Свое заявление он вложил в конверт, заклеил и вручил бухгалтерше Анечке Куликовой для передачи Ваганову, но Ваганов получил конверт на третий день. Когда же он вызвал Рустема для объяснений, Рустем долго не мог понять, о чем идет речь, а когда Ваганов вручил ему заявление, Рустем перечитал его раз и два и, убедившись, что это не подделка, не розыгрыш, испуганно уставился на Ваганова и попятился из кабинета. Яков Антонович, несколько раз проходя мимо, подмигивал ему самым нахальным образом, словно именно с ним, начальником лагеря, хотели разыграть глупую шутку, но он вовремя разгадал и вывел Рустема на чистую воду и хорошо посмеялся над ним…
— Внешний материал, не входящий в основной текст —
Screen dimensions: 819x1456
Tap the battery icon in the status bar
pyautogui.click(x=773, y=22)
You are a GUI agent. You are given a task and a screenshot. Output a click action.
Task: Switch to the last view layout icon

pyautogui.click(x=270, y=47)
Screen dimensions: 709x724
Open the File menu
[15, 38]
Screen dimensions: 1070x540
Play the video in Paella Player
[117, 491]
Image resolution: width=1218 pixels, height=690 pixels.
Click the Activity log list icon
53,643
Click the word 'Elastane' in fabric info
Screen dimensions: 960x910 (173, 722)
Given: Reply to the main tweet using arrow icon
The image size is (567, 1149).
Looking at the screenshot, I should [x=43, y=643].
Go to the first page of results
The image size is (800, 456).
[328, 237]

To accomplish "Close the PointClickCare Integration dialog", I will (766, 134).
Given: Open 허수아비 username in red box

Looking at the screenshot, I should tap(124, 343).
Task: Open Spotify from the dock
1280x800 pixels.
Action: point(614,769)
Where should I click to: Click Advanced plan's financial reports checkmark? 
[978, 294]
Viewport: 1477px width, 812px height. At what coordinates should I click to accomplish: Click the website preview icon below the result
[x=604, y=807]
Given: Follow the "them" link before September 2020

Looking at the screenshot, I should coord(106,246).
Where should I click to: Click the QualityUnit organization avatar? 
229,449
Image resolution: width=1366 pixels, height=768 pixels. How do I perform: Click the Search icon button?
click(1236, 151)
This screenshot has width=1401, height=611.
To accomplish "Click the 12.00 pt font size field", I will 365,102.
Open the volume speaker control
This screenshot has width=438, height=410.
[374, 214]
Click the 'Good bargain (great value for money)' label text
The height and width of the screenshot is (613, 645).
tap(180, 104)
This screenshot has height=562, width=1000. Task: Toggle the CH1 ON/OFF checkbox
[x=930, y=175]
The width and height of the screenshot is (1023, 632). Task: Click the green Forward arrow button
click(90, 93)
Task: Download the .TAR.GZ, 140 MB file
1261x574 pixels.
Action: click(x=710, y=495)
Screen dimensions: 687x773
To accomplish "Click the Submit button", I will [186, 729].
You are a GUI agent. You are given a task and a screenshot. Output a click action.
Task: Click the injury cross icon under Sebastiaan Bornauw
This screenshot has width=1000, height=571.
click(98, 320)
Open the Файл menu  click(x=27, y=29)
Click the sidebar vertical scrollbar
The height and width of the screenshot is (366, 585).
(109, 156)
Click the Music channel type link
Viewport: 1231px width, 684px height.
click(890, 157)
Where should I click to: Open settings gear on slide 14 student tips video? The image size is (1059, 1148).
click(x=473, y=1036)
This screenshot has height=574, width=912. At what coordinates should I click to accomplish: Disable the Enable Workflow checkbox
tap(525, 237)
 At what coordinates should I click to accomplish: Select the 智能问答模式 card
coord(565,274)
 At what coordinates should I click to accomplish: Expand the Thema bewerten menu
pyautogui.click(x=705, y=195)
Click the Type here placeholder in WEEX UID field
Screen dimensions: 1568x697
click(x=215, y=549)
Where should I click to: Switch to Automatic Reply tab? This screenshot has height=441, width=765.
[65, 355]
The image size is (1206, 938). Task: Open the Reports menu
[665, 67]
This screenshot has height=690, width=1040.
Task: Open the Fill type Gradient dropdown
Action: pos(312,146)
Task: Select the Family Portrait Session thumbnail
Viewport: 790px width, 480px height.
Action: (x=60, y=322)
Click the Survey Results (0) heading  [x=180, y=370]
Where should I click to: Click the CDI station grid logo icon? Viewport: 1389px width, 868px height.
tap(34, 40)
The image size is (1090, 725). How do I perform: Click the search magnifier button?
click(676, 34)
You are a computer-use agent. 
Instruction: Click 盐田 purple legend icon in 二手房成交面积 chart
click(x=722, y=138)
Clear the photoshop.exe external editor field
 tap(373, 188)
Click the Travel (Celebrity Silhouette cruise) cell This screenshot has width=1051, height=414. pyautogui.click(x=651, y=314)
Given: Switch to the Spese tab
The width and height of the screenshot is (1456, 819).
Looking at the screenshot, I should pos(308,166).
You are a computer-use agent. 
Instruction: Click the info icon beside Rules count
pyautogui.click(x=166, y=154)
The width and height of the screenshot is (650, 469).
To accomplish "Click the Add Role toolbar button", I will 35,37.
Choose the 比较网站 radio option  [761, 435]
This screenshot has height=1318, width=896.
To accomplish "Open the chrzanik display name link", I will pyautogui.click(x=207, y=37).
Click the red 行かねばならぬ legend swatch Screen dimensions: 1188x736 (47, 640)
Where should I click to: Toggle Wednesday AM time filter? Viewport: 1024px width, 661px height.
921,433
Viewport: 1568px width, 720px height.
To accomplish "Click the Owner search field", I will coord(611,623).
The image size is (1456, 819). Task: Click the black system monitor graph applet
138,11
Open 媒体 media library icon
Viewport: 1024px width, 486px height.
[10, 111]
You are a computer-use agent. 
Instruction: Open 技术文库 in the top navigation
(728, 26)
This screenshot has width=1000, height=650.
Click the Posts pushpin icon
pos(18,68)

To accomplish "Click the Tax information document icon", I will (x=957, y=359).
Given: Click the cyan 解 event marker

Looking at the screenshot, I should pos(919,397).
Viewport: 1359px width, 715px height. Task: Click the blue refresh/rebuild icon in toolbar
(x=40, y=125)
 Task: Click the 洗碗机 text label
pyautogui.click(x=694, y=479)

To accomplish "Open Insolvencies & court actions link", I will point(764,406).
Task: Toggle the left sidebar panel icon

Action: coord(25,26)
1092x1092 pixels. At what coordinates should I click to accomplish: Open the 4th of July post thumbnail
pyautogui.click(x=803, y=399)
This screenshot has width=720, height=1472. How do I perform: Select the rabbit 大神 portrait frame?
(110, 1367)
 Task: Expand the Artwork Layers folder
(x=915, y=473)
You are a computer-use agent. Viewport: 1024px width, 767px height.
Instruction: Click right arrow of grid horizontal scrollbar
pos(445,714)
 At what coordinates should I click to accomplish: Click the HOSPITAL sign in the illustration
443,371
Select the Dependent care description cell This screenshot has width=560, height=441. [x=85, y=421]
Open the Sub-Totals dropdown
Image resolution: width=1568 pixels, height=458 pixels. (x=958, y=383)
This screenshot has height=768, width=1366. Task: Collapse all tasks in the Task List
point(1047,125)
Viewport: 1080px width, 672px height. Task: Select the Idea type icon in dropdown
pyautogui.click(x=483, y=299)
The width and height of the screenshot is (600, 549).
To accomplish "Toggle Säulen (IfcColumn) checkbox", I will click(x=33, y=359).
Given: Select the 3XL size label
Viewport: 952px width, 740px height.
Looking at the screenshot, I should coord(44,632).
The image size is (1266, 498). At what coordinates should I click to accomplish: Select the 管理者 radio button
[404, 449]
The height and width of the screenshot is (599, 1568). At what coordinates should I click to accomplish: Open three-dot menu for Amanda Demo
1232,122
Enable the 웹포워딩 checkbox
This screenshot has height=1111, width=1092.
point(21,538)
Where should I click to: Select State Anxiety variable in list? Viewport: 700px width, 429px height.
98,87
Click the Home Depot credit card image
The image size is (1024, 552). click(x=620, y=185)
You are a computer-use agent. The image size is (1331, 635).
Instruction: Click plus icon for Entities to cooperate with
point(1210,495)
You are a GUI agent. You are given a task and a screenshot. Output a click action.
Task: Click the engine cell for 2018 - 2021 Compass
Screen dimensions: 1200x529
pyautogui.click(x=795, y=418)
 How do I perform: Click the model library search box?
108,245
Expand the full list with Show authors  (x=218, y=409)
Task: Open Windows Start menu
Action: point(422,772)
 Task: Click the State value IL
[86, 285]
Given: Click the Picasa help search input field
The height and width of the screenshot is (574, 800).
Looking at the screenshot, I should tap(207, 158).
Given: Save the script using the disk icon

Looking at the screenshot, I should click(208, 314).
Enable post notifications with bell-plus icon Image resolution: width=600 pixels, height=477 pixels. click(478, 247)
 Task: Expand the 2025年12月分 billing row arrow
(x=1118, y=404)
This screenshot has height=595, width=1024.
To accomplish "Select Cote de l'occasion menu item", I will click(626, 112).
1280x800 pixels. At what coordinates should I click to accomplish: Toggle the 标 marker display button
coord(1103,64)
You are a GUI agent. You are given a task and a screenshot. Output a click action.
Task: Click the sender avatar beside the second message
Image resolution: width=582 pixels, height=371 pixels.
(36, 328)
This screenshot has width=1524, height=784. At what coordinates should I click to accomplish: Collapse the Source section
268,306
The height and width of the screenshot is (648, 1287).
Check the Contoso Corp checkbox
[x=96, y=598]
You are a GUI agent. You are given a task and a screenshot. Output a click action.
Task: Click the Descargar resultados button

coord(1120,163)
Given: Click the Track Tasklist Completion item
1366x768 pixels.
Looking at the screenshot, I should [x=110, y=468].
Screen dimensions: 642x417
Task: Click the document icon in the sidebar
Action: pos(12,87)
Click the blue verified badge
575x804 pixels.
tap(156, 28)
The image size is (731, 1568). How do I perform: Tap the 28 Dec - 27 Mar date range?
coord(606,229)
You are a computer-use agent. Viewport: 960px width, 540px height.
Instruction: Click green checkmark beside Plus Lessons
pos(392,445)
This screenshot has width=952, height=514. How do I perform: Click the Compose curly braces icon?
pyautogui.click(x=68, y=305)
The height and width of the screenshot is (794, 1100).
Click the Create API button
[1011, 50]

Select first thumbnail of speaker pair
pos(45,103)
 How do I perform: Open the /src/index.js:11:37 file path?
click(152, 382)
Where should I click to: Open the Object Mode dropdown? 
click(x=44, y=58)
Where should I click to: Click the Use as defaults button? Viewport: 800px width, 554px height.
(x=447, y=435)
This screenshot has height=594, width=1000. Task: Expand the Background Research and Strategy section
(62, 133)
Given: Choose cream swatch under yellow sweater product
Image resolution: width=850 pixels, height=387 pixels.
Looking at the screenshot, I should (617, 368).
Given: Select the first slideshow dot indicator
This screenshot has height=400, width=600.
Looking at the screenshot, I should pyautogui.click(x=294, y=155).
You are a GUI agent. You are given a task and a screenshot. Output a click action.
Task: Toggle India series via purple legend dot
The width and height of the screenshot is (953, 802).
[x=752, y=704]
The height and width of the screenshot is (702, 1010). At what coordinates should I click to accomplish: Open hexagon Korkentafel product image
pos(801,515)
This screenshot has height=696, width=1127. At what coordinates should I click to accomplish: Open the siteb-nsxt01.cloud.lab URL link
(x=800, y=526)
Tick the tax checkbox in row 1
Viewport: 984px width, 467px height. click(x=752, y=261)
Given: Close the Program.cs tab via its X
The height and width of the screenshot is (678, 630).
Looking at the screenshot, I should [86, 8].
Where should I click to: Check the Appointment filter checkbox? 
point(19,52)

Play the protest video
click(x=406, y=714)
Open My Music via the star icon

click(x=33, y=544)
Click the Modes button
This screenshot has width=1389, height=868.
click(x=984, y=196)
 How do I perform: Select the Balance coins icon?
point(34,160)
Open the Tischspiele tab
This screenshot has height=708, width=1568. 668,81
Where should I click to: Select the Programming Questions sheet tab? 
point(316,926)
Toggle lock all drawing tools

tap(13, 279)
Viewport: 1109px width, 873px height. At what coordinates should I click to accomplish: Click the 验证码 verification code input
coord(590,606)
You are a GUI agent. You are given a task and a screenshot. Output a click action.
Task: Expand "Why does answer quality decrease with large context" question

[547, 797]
По вечерам ребята собирались на танцверанде и танцевали под радиолу или под шмакинский баян. Здесь подвизались лихие танцоры, признававшие только современные буги-вуги и шейки, но здесь же мальчики и девочки обучались вальсам, старинным полькам, ручейкам, народным танцам. На танцверанде часто можно было видеть Рустема. Хромота не мешала ему танцевать. И девочки всегда толкались, добиваясь, чтобы он танцевал с ними, и даже спорили, кому раньше, отталкивая друг дружку. Он же любил иногда выбрать в пару самую застенчивую тихоню и танцевал с таким же вдохновением и радостью, как если бы это была первая красавица и танцорша…
На эти вечерние танцы изволила приходить и Лариса Ивановна и порой от скуки вступала в круг, быстро входила в азарт и такое выдавала, что все расступались, и в центре оставалась она одна с партнером (чаще всего это бывал физрук десятиклассник Владимир Забелин). Она так искусно работала локтями, коленями и поясницей, надвигаясь на партнера, отступая, медленно ввинчиваясь в пол, а потом вывинчиваясь кверху, что, когда они кончали, раздавались бурные аплодисменты. Георгий Шмакин играл туш и кричал «бис», требуя повторения, но она посылала ему воздушный поцелуй и сгоняла всех в круг, требуя, чтобы танцевали другие.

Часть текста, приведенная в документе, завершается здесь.